What Is Ashtanga Yoga?
The Ashtanga system is designed to promote proper functioning of the digestive system, build strength, and restore range of motion to the body. The method of practice taught in Ashtanga Yoga relies on linking postures with deep, even breathing and steady gazing with the eyes. The system of linking the breath with movement is known as vinyasa. The gazing point helps to facilitate a state of meditation, having a profound effect on the steadiness of the mind.
The Sanskrit word Ashtanga translates as Eight-Limbs, referring to the eight limbs of yoga as outlined by Patanjali in the Yoga Sutras.
The Eight Limbs of Yoga
Yamas are a set of moral principles outlining how we interact with the world around us.
Niyamas refer to personal disciplines or duties directed toward ourselves.
The Asana is the physical component of practice or yoga postures.
Pranayama is the practice of regulating the breath.
Pratyahara translates as “withdrawal of the senses” and can be practiced by withdrawing our attention from ordinary distractions.
In Dharana we consciously focus our attention on an object.
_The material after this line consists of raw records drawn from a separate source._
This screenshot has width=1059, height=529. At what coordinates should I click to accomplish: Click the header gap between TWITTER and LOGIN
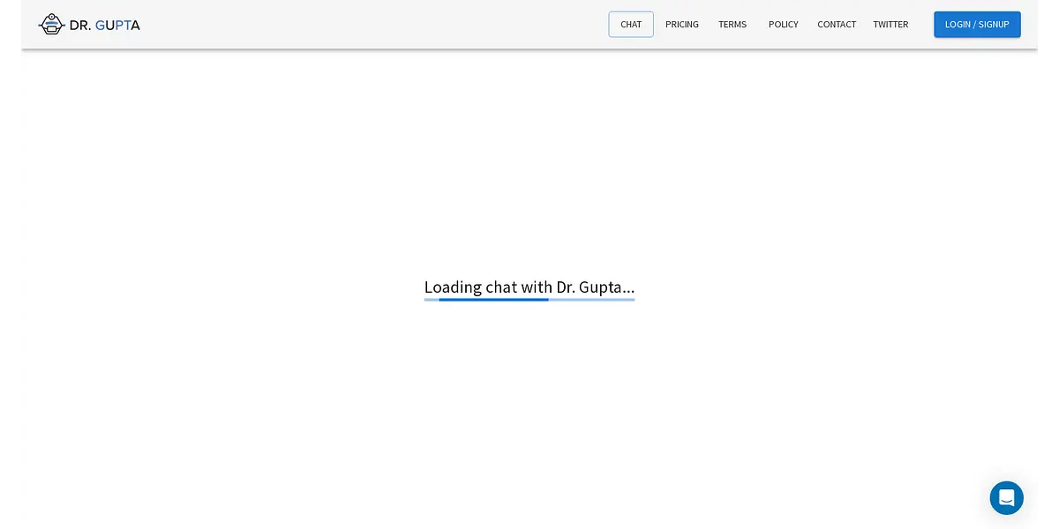click(921, 25)
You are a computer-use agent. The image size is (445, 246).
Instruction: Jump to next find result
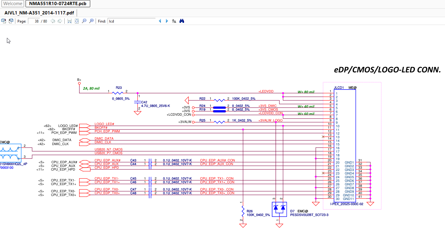167,21
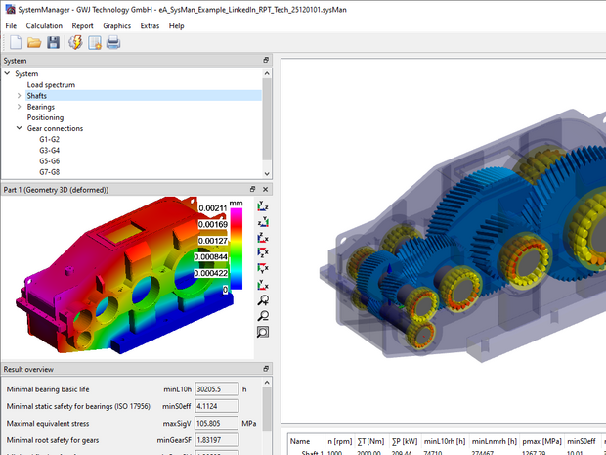The height and width of the screenshot is (455, 606).
Task: Run calculation with the lightning gear icon
Action: coord(75,42)
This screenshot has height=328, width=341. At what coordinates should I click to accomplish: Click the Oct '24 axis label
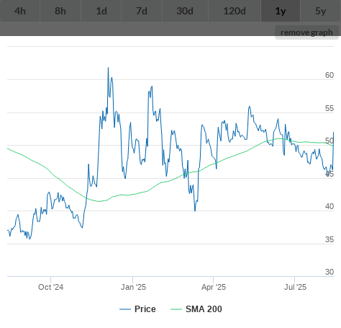(51, 287)
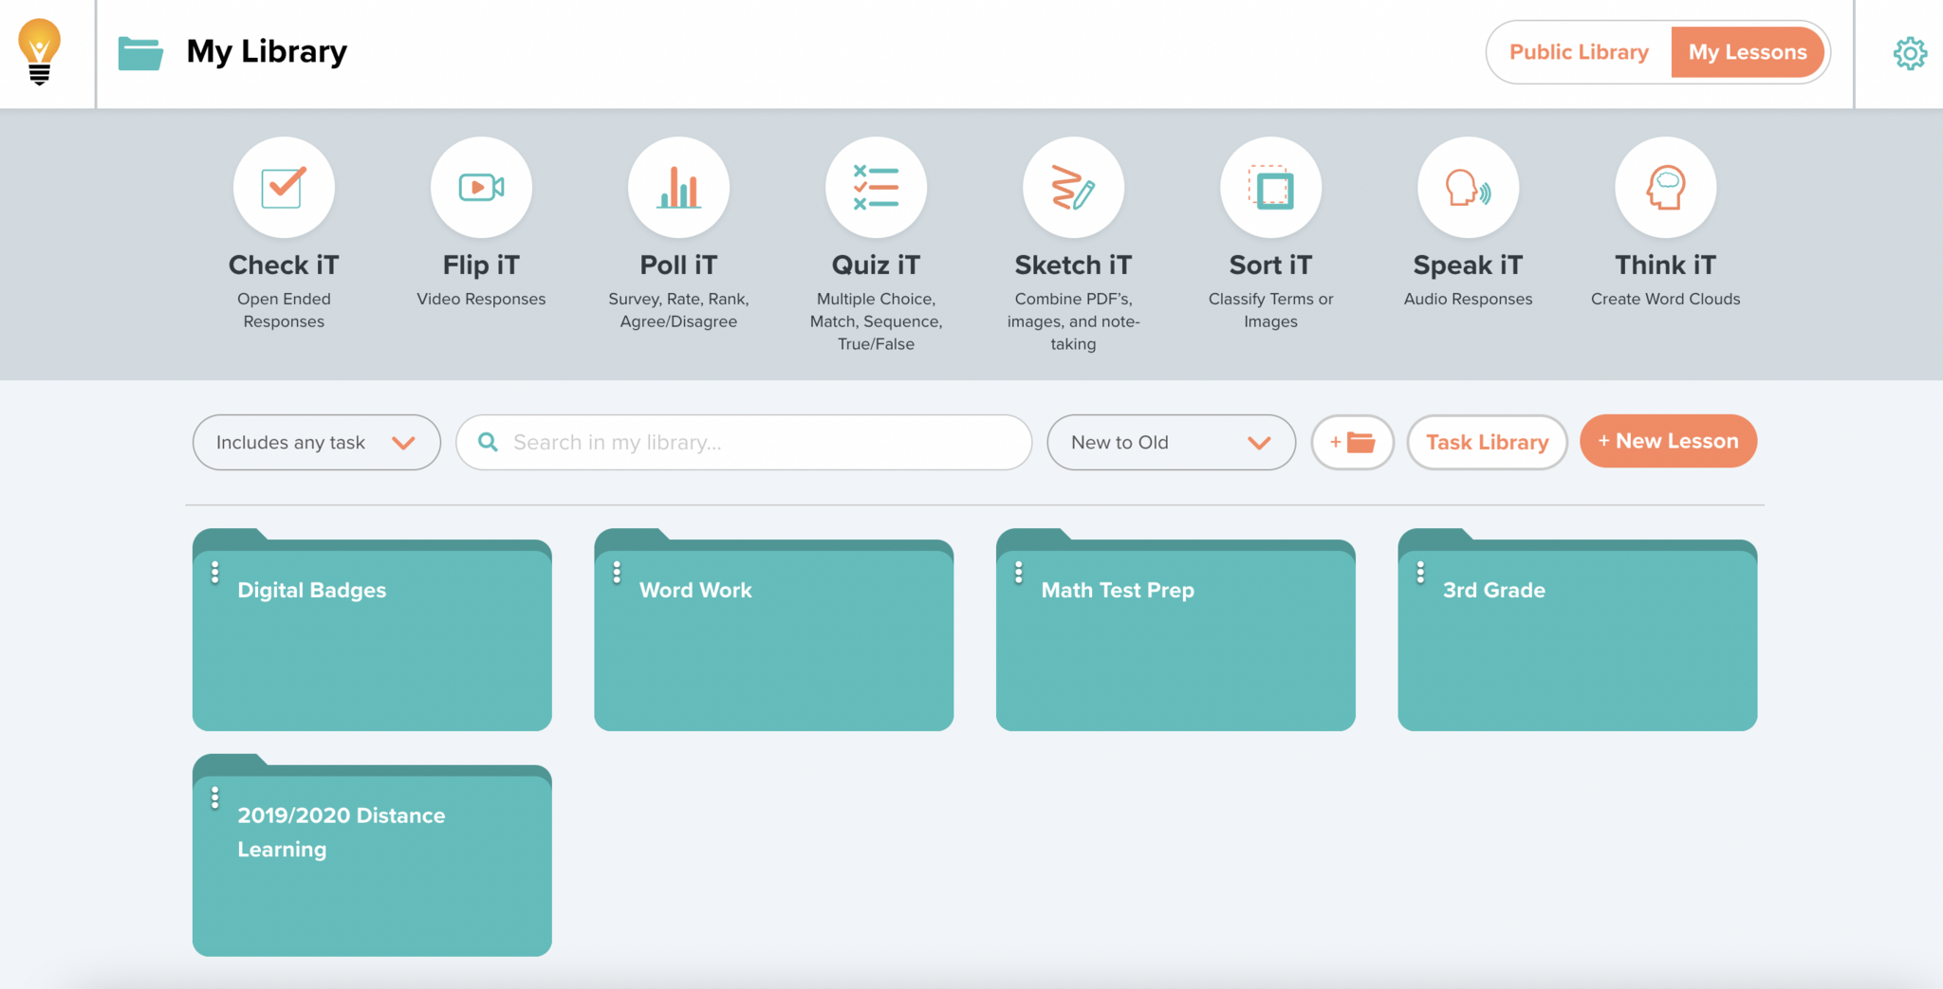Open the Sort iT classify icon
Screen dimensions: 1943x989
(1270, 187)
With time, a benefit of practice is the ability to concentrate on just one thing for a period of time.
Dhyana is when one become completely absorbed in the focus of meditation.
In Samadhi, we succeed in becoming one with our object of meditation in an experience of joy and harmony
The Six Series of Ashtanga Yoga
There are six series in Ashtanga Yoga and each are learned in a progressive manner. All practitioners begin with the Primary Series. The Primary Series (Yoga Chikitsa) is the most important series as it forms the basis of the entire system. After the primary series is mastered, practitioners may advance to more difficult series over a period of years or decades.
The goal of this style is not to learn the more difficult asanas but rather to learn to maintain internal focus throughout the practice by using long deep even breathing, dristhi (gazing point) and bandhas (energy locks).
Practicing Ashtanga Yoga at Birmingham Yoga
Ashtanga Yoga is traditionally practiced in two forms: Mysore and Led Class. At Birmingham Yoga we run a multitude of different classes. Check them out below.
Mysore is the traditional method for practicing Ashtanga yoga. Students learn a series of postures working at their own pace with individual instruction from the teacher. In mysore-style practice everyone’s practice is unique and instruction is personalized.
All levels are welcome from new beginners to advanced practitioners. In the beginning, new students receive more attention. As you become more familiar with the practice, you are allowed more independence, getting adjustments and assistance only when needed.
Mysore is for everyone. If you have physical limitations or injuries, the instructor will work with you individually to come up with the variation of the sequence that works for you. Because everyone is working individually, you don’t have to worry about slowing down or speeding up to keep up or meet the needs of a group class.
Learn more about our Mysore-style classes HERE.
In Led Class the teacher guides the students through the sequence of postures and the students move together in sync with their breath. It is traditionally taught in Sanskrit with breath cues to guide you in and out of postures. The intention behind led class is to help students learn the traditional vinyasa count for the practice and allow synchronization of breath and movement.
You will be guided through the Primary Series in the traditional form. Students may choose to practice the entire series, stop at the halfway point (Navasana) or the last posture they practice in Mysore-style class. This class is for experienced students.
Learn more about our Full Primary classes HERE.
You will be guided through a modified version of the first half of the Primary Series. Variations will be offered. This class is suitable for those with some previous yoga experience.
Learn more about our Half Primary classes HERE.
This class focuses on Sun Salutations and Standing Fundamental postures. This class is suitable for those who are comfortable getting up and down off of the floor and may include gentle backbends, inversions and breathing exercises. Beginner friendly.